Yesterday, because I came down sick for the third time in two months, I took the day to take good care of myself. I haven’t done that since my six beautiful days at Caldera two months ago (which feels like it was six years ago), and my body sent me a message loud and clear: YOU NEED TO REST TODAY. YOU NEED TO BE VERY VERY CAREFUL ABOUT WHAT FOOD YOU PUT INTO YOUR BODY.
So I listened. I rearranged my work schedule. I dropped my kiddo off at school, and then I came right home and lay down to take a little nap that turned into a 3 hour nap.
Then I made myself some nourishing food and did one of my favorite grounding rituals: (1) draw a 2-minute self portrait (2) do 2 minutes of freewriting, (3) circle 7 words and turn them into a poem mantra for the day.
There are a million things I could / should have been doing, that I’m behind on. Really important things. But you know what? After my day of rest, those things were all still there, but instead of feeling overwhelmed by panicky freefall, I felt calm.
And with that calm comes the clear, gentle message: there is time to do what I need to do. It will be okay. The world isn’t going to crash and burn if I don’t get my flyers up or keep up with my emails or figure out how childcare is going to work when the new baby comes. It’s okay if I don’t share the latest outrage on facebook. I can take the time to rest.
I wish I remembered this more often. I wish I moved through the world like this all the time. I wish it didn’t take three rounds of sickness to force me to listen to my body’s demands to rest. And it’s easy for me to go to a bitter place about that – why don’t we live in a world that values a more balanced way of living? Why do we live in a culture that cherishes busy-ness and working too hard and putting yourself last and never asking for help?

============================================================

### [Parts of the exercise]
1 – Reproduce word for word the portion of the passage on rest from "There are a" up to and including "time to rest.".
2 – Indicate whether each statement agrees with the passage on rest: (a) the writer's nap lasted three hours; (b) the grounding ritual includes ten minutes of freewriting; (c) after the day of rest, the writer felt overwhelmed. For each, answer yes or no and quote the deciding words.

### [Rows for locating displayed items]
============================================================

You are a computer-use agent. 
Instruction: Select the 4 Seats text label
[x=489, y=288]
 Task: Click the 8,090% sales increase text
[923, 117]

============================================================

### [Answers below]
1 –
There are a million things I could / should have been doing, that I’m behind on. Really important things. But you know what? After my day of rest, those things were all still there, but instead of feeling overwhelmed by panicky freefall, I felt calm.
And with that calm comes the clear, gentle message: there is time to do what I need to do. It will be okay. The world isn’t going to crash and burn if I don’t get my flyers up or keep up with my emails or figure out how childcare is going to work when the new baby comes. It’s okay if I don’t share the latest outrage on facebook. I can take the time to rest.

2 –
(a) Yes: "a little nap that turned into a 3 hour nap."
(b) No: "do 2 minutes of freewriting"
(c) No: "instead of feeling overwhelmed by panicky freefall, I felt calm."